The excuse for lying about the number of deceased seniors was that Trump could have used it to his advantage by “tweeting messages.”
In addition to attacking Cuomo’s fellow Democratic governors, DeRosa said, Trump “orders the Justice Department to do an investigation on us (…) and basically, we froze,” she told lawmakers on the call.
“So we apologize,” she said. “I understand the position we put them in. I know it’s not fair. It wasn’t our intention to put them in that political position with the Republicans,” she said.
According to the New York Post, New York Assembly Health Committee Chairman Richard Gottfried (D-Manhattan) immediately rejected DeRosa’s expression of remorse. “I don’t have enough time today to explain all the reasons why I don’t give any credence to that,” said Gottfried, one of the lawmakers who demanded the August death toll data.
State Senate Aging Committee Chairwoman Rachel May (D-Syracuse) also criticized DeRosa: “And the problem for me, the biggest problem of all is feeling like I needed to defend, or at least not attack, an administration that seemed to be covering something up,” she said.
Recently, New York Senate Democrats blocked GOP efforts to subpoena governor Andrew Cuomo for manipulating figures on elderly deaths in state nursing homes.
Cuomo forced to come clean on numbers after Attorney General’s report
Following an Attorney General’s report that showed Andrew Cuomo downplayed the pandemic’s deadly impact on nursing homes, the health commissioner was forced to reveal a new number that was 56% (4,200) higher than the initial figure.
The 76-page report, released by the Attorney General, records a study of nursing homes that found consistent discrepancies between deaths reported to the Attorney General’s investigators and those officially released by the state Department of Health (DOH).
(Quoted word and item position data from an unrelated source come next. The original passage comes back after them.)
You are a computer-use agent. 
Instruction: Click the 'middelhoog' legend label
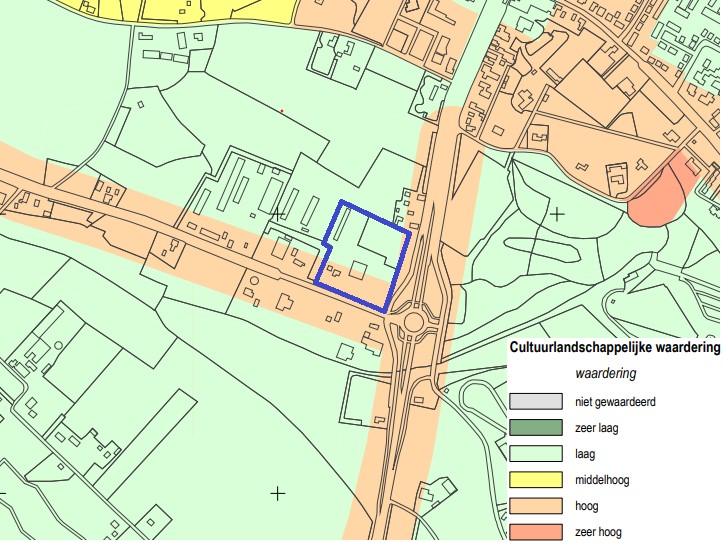click(x=602, y=480)
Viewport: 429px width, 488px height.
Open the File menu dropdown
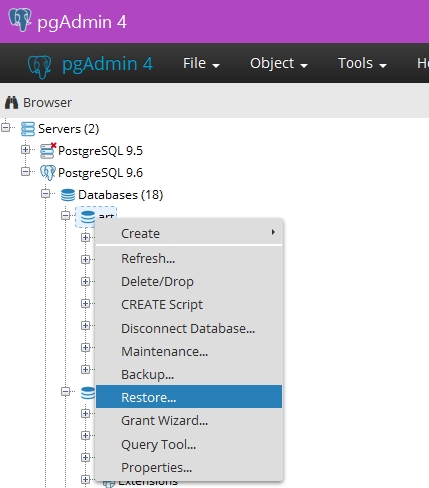tap(201, 63)
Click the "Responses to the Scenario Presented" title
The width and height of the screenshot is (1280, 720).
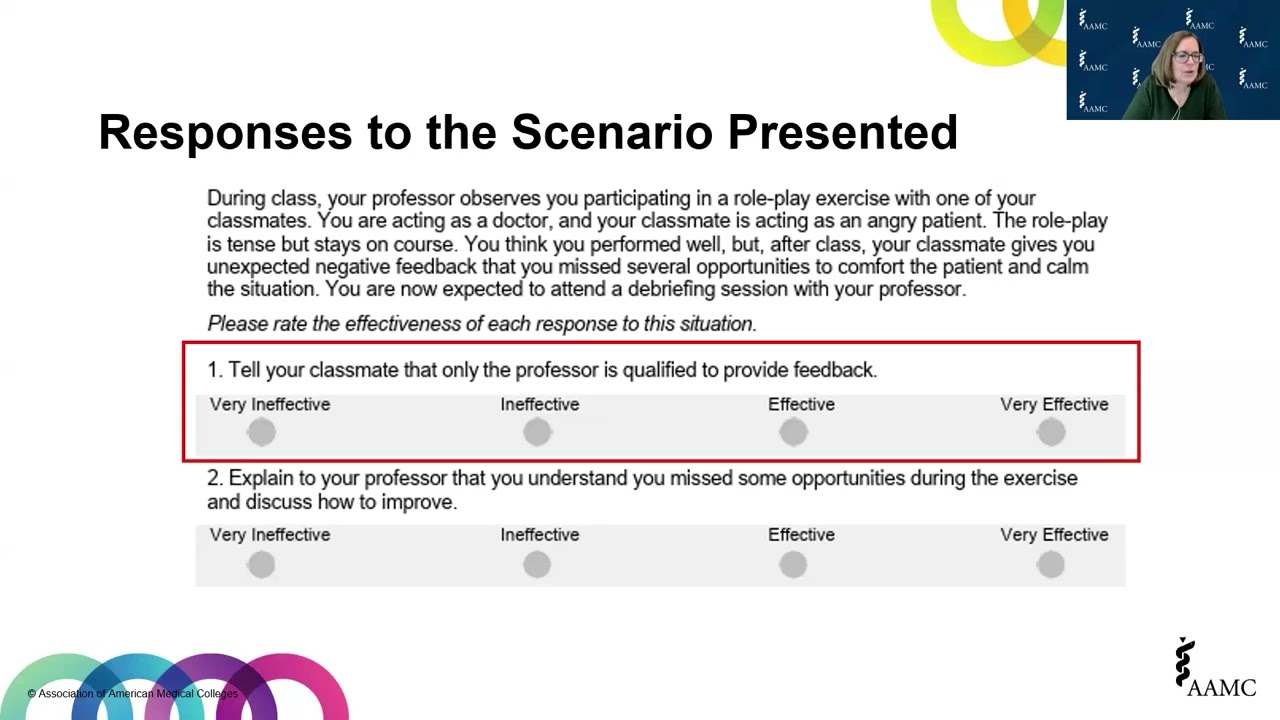528,132
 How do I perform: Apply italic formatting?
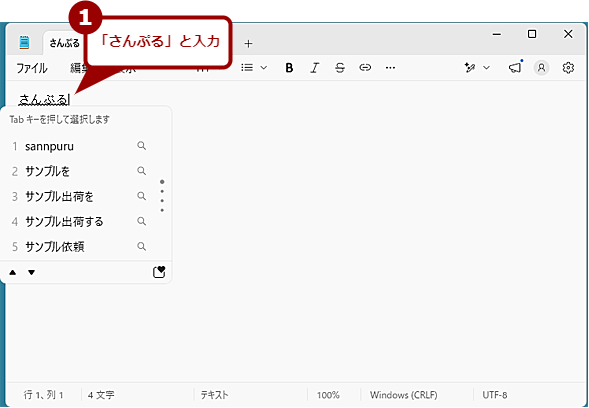314,68
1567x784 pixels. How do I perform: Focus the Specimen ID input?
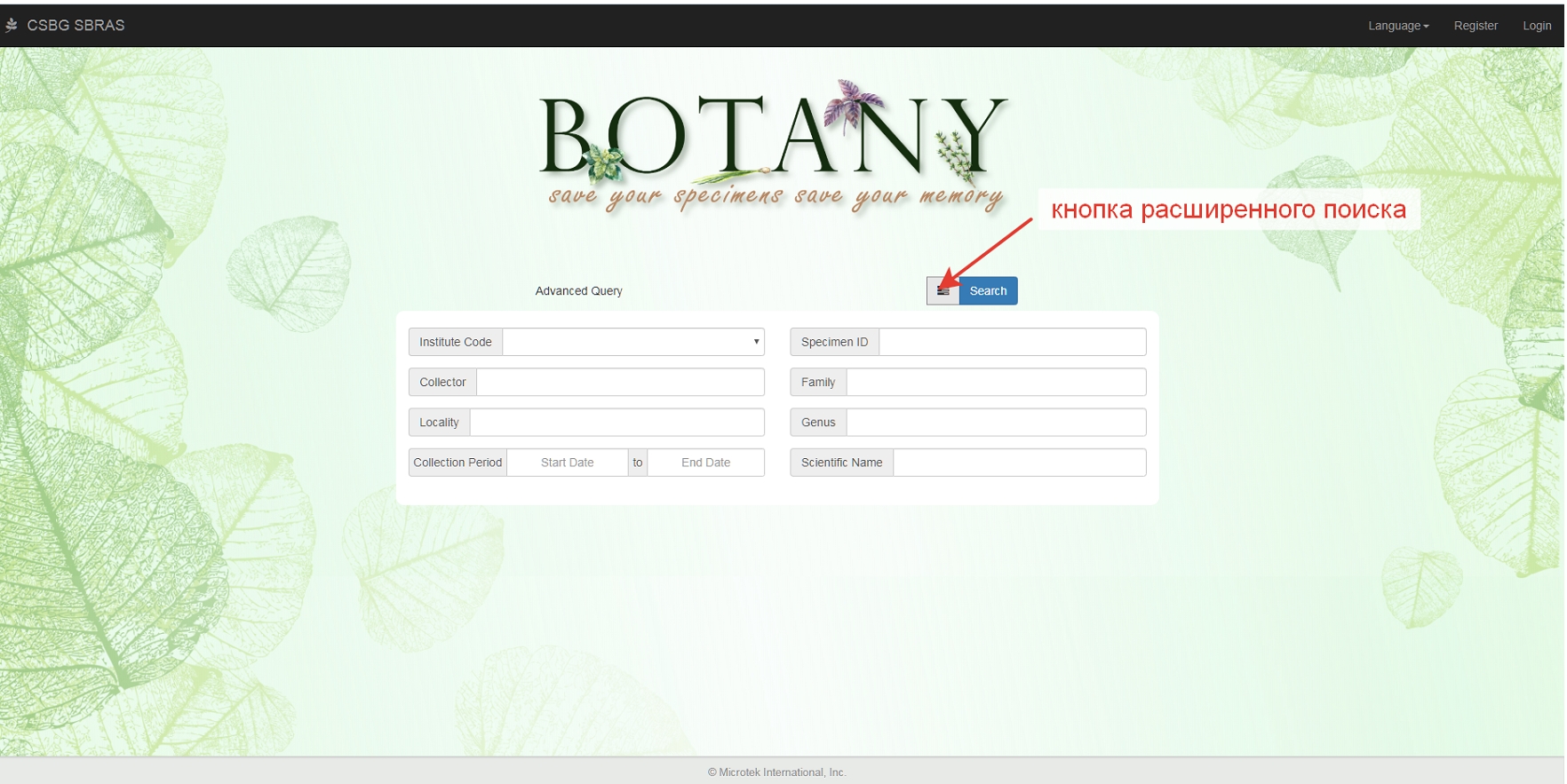1013,342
Dr. Howard Zucker released figures that put the count of confirmed and suspected deaths in both nursing homes and hospitals at 12,743 as of January 19th, just short of the 13,000 claimed in the DA’s report.
Prior to Zucker’s reluctant announcement, the official count of nursing home deaths by COVID-19 included only residents who actually died there, and not those who died in a hospital.
At the time, the authorities’ claim was that those missing deaths occurred when the evidence was supposedly thin and lacked evidence that they were caused by COVID-19.